A primary goal for DR solutions is to
increase the high availability and decrease the single point of failure (SPOF),
thus building strong system resilience and fault tolerance.
· A single point of failure (SPOF) is any component that can cause an entire system to fail
· System resilience refers to the ability of a system to maintain an acceptable level of service during an adverse event
· Fault tolerance is the ability of a system to suffer a fault but continue to operate
· High availability is the use of redundant technology components to allow a system to quickly recover from a failure after experiencing a brief disruption
As part of business
impact analysis, the BCP team will arrived RPO, RTP, MTD and WRT based on
business risk and criticality. Based on these values DR solution will be
designed. For example, BCP team committed MTD (Maximum Tolerable Downtime)
value for customer service is 4 hours, DR system needs to build around that to
achieve. BCP team might not be aware of technology to achieve, and they will
arrive this value based on business impact.
MTD figure will communicate to get the production environment back to
normal after a disruptive event.
RPO (Recovery Point Objective): This represents the amount of data loss at the time of recovery.

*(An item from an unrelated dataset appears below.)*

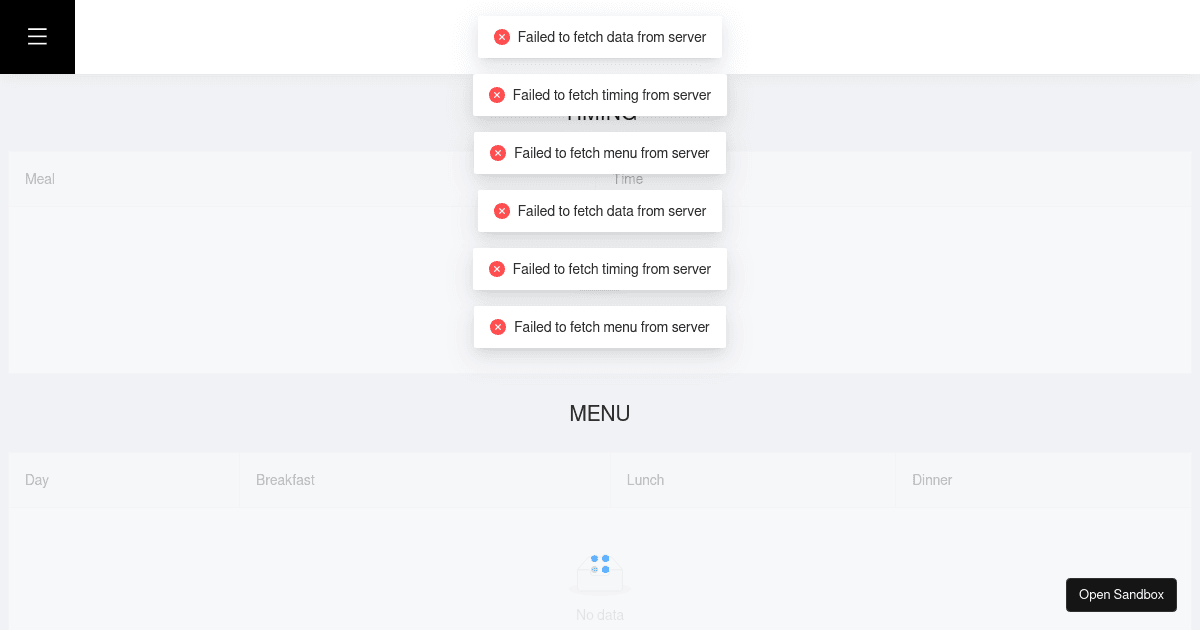This screenshot has width=1200, height=630.
Task: Dismiss the 'Failed to fetch data from server' notification
Action: pyautogui.click(x=612, y=37)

Based on the schedule, the database is backed up. Once after a disaster, the
difference between the last backup datetime and the disaster datetime is called
RPO. The RPO value indicates the earliest backup available to recover. Lower
RPO represents the high frequency of data backup. For example, if our RPO rate
is 5 minutes, our backup data must be refreshed every 5 minutes to meet the RPO
requirement.
RTO (Recover Time Objective): This represents the maximum amount of time it will take to restore
the environment after a disaster. During this time, the environment is
completely down and not available for production. Lower RPO will have an
automated redundant build with the system, while higher RPO will require more
manual intervention to get up and running.
WRT(Work Recovery Time): This represents, once the system is up and running, the maximum
time it will take to confirm the integrity of the system. RTO deals with
getting the environment up and running, and WRK will make sure the application
is ready to be shared with business users to start working.
MTD (Maximum
Tolerable Downtime): This represents the maximum time business can use to tolerate the
system's unavailability. The total downtime consists of RPO+WKT. Based on
business criticality, MTD time will change with the business.

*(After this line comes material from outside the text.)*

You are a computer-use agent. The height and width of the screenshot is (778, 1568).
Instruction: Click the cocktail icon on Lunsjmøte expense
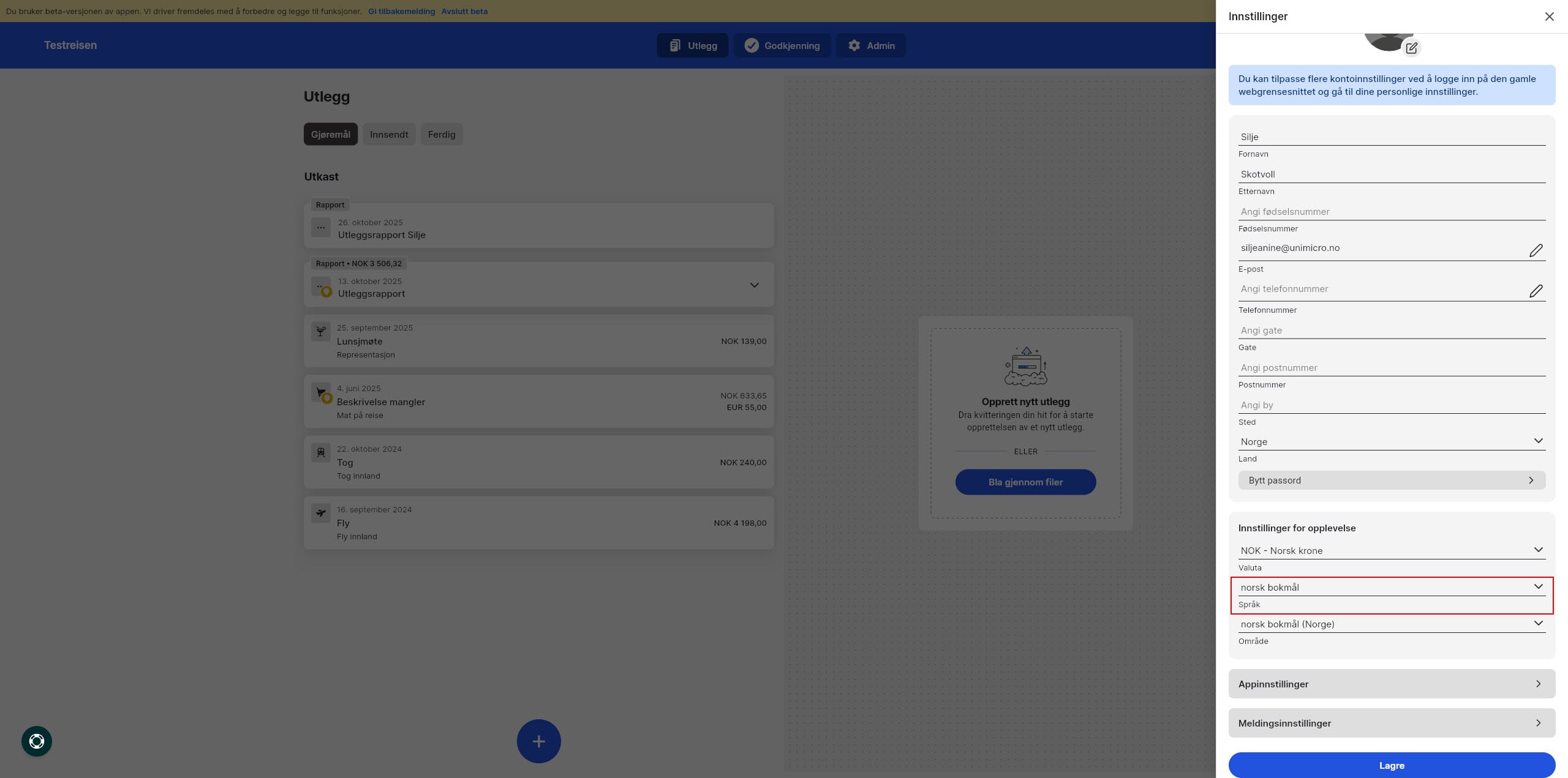click(320, 332)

The BCP team will identify MTD and RPO
based on business requirements, and the DR team will build the system to
achieve them. Lower RTO and MTD will require higher costs to achieve, and
higher RPO and MTD will require lower costs to achieve. As part of our building
recovery strategy, we mostly experience the following three types of
disruptions:
·
Nondisater means this will have a significant impact on service and a
limited impact on the facility. The solution to this issue may include system
or software restoration.
·
Disaster means this will have a significant impact to server and
facility. To address this issue we need to have alternative facilities. Restore
software and hardware in the alternative facility to overcome the disruption,
and an alternative environment should be available until the problem in the
main facility is resolved.
·
Catastrophes have a significant impact on facilities, necessitating both
short-term and long-term solutions to rebuild the facility.
Building a recovery site is major part of
DR solution. Recovery site will help us recover from disaster. Following is
popular site to manage nay disaster
· Cold Site: Just facility will be available to restore. It will take a week to get up and running
· Warm Site: Minimal configuration will be available. If there is any disaster it will take few days to up and running
· Hot Site: Fully configured redundant site will be available to run in few hours.